US Housing Market on a Positive Run?

The latest figures released by the federal government show a pleasantly surprising 6.6% rise in sales of new homes in September. The second monthly rise, took total sales to 307,000, which is stronger than the 300,000 analysts predicted, but still nowhere near the 414,000 seen before the government tax credit ended.

Recent figures also showed a 10% rise in existing home sales, both reports seemingly supporting the view by some economists that the housing market will bottom at the end of this year.

“After dropping precipitously following the expiration of the first-time home buyer tax credit, it looks as though new home sales have stabilized,” said Nicholas Tenev, an economist at Barclays Capital. “We expect a gradual recovery over the coming months.”

None the less, new home sales are still 21.5% lower than this time last year. Also, supply is still a big problem; the government estimates that there is 8 months worth of supply on the market, although that is a slight improvement on the 8.6 months predicted in August. According to supply data in September, stock fell 1% on the month, and 19% on the year.

“With little new construction going on, inventories of unsold new homes at least aren’t a problem even with sales at a depressed level, with the number of new homes for sale extending a run of record lows,” said David Greenlaw, an economist at Morgan Stanley.

New home prices recorded a slight rise as well in September, up 1.5% month on month, and up 3.3% year on year. This took the average to $223,800, approximately 30% above the average price of existing homes.

According to analysts, the foreclosure moratorium by some leading lenders, had only a small effect on the housing market in September.

Looking at September, and the data running up to it, this would seem to be one of the most positive periods we have seen in the US housing market. While repossessions still seem a long way from ending, maybe the misery is starting to ease just a little.

Saturday, 23 October 2010

Confidence Increasing in Overseas Property

We have all heard reports that the low interest rates in the UK are causing more people to look to overseas property. The latest report to confirm this trend comes from the latest Worldwide Property Group confidence tracker; a survey of those considering buying overseas property.

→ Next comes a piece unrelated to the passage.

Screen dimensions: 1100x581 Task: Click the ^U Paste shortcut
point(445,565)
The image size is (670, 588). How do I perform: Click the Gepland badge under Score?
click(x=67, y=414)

The survey found that 71% of potential overseas property buyers said that the current level of rates had increased their desire to purchase a property, 64% said that they are benefiting from the continuing low level of interest rates. Interestingly.

73% respondents said that they felt that now is a good time to buy property overseas showing that confidence is returning. 68% of respondents said they are actively considering buying a property overseas.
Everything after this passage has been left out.